The proposed legislation, known as Bill C-34, introduces the Digital Safety Act and creates a new Digital Safety Commission of Canada to oversee enforcement. The government says the goal is to reduce online harms, particularly those affecting children, while increasing transparency from digital platforms.

Social media and AI chatbots could face new restrictions

Under the proposal, certain regulated social media services could be required to implement age-verification or age-estimation systems designed to prevent users under 16 from creating accounts. Platforms that host pornographic content may also need to introduce age checks to stop minors from accessing that material. The bill also extends beyond traditional social media.

AI chatbot services that can simulate long-term human-like relationships would fall under the legislation. Operators could be required to prevent harmful behavior, avoid deceptive interactions that make chatbots appear human, and intervene when users express suicidal thoughts or intentions of self-harm by directing them to crisis support services.

Deepfakes, harmful content, and transparency in focus

Regulated social media services may be required to label synthetic content when it could reasonably be mistaken for authentic audio or video. The bill also requires platforms to provide tools for users to report harmful content and block other users.

Speaking of harmful content, the legislation covers categories including child sexual exploitation material, non-consensual intimate imagery, content that encourages self-harm among children, hate-promoting content, violent content, and terrorism-related material. Platforms would be expected to implement measures that reduce user exposure to such content.

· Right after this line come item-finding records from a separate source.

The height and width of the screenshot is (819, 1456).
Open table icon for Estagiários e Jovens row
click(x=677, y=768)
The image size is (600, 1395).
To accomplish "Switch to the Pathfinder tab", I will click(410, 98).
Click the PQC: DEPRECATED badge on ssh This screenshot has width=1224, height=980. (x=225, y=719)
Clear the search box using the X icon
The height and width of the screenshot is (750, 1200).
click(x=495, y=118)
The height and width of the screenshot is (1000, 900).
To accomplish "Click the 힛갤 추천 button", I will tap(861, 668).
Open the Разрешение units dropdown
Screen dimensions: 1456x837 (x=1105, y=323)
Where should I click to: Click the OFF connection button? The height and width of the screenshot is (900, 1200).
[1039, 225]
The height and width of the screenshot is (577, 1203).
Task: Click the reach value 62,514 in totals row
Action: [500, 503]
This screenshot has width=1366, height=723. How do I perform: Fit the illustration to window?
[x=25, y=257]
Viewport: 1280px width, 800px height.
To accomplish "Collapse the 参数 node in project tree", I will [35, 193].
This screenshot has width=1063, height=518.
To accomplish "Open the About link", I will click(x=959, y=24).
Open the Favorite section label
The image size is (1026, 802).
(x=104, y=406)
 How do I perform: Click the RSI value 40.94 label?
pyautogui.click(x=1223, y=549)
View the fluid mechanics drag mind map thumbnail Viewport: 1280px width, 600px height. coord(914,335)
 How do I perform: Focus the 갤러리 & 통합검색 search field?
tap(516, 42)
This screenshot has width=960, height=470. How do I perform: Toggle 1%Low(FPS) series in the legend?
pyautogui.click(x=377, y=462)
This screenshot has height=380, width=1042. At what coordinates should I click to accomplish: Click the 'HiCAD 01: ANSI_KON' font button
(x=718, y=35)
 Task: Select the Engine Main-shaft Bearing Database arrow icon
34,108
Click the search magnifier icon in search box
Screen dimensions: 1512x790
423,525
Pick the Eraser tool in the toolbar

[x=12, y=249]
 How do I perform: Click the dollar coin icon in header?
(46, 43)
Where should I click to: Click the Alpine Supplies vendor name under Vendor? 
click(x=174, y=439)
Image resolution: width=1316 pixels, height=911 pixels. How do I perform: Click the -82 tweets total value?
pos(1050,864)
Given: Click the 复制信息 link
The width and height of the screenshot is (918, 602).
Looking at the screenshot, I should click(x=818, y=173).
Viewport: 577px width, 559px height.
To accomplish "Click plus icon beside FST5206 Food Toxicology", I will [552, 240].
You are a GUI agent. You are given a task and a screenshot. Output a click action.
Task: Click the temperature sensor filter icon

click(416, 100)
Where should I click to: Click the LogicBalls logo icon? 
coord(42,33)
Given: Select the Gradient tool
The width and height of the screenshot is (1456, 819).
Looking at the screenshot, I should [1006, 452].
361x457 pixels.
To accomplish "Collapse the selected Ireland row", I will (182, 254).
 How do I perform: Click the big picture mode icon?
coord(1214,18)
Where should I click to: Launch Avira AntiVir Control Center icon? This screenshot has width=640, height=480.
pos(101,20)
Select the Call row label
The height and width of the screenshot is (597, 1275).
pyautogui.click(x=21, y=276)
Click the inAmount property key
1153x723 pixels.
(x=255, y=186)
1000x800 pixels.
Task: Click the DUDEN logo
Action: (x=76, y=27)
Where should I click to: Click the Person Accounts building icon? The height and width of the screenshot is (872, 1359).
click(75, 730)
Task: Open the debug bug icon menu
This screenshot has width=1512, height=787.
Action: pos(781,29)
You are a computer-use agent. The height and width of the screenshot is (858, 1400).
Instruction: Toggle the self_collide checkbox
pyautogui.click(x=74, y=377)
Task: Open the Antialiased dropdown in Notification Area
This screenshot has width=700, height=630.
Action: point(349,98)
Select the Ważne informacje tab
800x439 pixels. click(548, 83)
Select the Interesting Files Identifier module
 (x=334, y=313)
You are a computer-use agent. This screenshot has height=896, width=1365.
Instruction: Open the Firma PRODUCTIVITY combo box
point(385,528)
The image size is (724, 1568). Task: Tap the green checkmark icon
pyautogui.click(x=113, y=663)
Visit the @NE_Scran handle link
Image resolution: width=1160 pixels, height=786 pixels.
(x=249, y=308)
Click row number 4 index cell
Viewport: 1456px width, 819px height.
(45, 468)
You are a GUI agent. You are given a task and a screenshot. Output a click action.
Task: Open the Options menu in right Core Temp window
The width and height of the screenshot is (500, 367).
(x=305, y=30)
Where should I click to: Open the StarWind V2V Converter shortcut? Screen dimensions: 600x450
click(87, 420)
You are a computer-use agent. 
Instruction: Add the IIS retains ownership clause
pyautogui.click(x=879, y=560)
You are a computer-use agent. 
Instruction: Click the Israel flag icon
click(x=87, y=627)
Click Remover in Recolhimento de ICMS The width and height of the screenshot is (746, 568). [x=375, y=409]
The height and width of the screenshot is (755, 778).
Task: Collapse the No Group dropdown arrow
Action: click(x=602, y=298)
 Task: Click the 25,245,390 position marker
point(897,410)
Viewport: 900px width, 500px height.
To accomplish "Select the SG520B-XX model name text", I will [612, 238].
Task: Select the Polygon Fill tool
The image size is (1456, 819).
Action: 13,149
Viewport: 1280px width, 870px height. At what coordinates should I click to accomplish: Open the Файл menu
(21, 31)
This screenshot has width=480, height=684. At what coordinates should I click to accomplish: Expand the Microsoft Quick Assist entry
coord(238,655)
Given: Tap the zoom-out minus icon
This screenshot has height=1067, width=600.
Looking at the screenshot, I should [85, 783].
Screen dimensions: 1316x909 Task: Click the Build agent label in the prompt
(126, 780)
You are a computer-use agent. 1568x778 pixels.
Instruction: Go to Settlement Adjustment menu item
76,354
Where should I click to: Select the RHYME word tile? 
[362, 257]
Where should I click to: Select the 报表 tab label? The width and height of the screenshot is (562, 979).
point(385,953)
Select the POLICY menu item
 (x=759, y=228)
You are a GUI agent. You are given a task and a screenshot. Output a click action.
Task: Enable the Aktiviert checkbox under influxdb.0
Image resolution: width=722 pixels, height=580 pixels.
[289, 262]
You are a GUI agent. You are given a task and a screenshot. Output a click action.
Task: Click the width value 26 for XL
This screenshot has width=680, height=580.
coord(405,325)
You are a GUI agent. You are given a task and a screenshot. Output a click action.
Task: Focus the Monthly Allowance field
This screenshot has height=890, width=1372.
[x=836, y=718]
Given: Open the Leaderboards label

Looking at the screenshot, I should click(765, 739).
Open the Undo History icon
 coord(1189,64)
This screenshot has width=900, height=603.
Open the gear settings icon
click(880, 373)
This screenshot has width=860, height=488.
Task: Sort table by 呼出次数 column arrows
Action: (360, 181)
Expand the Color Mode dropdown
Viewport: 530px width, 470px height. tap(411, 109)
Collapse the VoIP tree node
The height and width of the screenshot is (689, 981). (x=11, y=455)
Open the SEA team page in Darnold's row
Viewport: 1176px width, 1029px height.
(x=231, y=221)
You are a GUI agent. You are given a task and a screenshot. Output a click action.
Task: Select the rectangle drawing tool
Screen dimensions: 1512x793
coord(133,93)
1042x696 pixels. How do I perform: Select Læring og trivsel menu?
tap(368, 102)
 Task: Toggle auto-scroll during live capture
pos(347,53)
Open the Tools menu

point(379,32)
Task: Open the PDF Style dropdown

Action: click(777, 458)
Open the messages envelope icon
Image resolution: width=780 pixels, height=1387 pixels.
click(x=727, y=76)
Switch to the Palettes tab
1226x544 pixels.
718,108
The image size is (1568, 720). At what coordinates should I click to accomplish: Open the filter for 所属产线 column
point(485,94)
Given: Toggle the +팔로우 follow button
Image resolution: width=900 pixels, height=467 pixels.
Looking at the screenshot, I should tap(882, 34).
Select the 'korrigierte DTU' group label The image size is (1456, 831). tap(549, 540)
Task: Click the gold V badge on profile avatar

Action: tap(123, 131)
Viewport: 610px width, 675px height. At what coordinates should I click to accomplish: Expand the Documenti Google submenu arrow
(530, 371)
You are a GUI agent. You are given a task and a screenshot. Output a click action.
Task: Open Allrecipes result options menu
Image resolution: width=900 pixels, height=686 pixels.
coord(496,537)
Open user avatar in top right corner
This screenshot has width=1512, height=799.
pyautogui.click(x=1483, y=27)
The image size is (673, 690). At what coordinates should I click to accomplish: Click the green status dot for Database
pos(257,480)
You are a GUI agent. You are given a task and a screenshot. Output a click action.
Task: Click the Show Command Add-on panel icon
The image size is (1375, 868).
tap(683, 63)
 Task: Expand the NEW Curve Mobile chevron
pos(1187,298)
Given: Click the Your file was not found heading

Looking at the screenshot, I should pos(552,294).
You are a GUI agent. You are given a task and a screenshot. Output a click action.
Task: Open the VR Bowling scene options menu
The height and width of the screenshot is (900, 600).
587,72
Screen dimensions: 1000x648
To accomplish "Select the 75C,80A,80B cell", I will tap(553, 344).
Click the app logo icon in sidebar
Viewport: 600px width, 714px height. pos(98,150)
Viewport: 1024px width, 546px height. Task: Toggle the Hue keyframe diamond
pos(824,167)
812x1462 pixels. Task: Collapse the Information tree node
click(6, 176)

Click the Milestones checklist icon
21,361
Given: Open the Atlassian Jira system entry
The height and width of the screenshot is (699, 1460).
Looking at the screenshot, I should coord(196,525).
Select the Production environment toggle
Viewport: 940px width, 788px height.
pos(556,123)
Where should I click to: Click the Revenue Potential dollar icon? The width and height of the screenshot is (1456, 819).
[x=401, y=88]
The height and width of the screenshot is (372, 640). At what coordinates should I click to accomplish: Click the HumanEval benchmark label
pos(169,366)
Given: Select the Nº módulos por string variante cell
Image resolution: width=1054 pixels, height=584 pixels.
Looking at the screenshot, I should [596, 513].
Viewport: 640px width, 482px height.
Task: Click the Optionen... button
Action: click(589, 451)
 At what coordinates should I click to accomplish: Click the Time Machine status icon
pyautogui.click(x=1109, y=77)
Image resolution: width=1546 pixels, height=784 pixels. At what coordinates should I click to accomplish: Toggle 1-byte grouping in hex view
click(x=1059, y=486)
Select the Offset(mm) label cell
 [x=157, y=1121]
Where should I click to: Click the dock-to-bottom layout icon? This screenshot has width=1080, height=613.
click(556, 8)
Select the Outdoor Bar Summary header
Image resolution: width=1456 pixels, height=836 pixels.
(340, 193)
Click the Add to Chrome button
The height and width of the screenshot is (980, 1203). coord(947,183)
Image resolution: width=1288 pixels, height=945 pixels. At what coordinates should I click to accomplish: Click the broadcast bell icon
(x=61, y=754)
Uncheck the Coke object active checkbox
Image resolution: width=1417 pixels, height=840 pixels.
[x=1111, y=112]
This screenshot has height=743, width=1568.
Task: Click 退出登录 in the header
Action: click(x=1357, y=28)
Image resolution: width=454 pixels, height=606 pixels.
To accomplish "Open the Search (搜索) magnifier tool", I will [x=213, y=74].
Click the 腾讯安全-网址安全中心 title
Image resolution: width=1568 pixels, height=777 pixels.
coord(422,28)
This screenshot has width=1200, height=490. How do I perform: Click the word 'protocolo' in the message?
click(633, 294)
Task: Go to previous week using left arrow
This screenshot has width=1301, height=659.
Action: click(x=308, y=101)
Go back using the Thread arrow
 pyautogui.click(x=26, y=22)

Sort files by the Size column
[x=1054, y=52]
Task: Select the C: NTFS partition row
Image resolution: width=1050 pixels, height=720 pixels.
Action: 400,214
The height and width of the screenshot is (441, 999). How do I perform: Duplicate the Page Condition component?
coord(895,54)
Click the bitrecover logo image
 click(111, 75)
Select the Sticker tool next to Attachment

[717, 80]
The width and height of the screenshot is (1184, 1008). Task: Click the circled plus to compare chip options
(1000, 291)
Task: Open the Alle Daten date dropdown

That being said, the proposal is still at the first reading stage in Canada’s Parliament. The bill faces committee reviews, debates, and potential amendments before any of these requirements become law.

Besides Canada, other countries are also taking action on online child safety. In the UK, regulator Ofcom has opened a probe into Telegram over child safety concerns and warned that TikTok and YouTube are still “not safe enough” for children, highlighting growing regulatory pressure on digital platforms to better protect young users.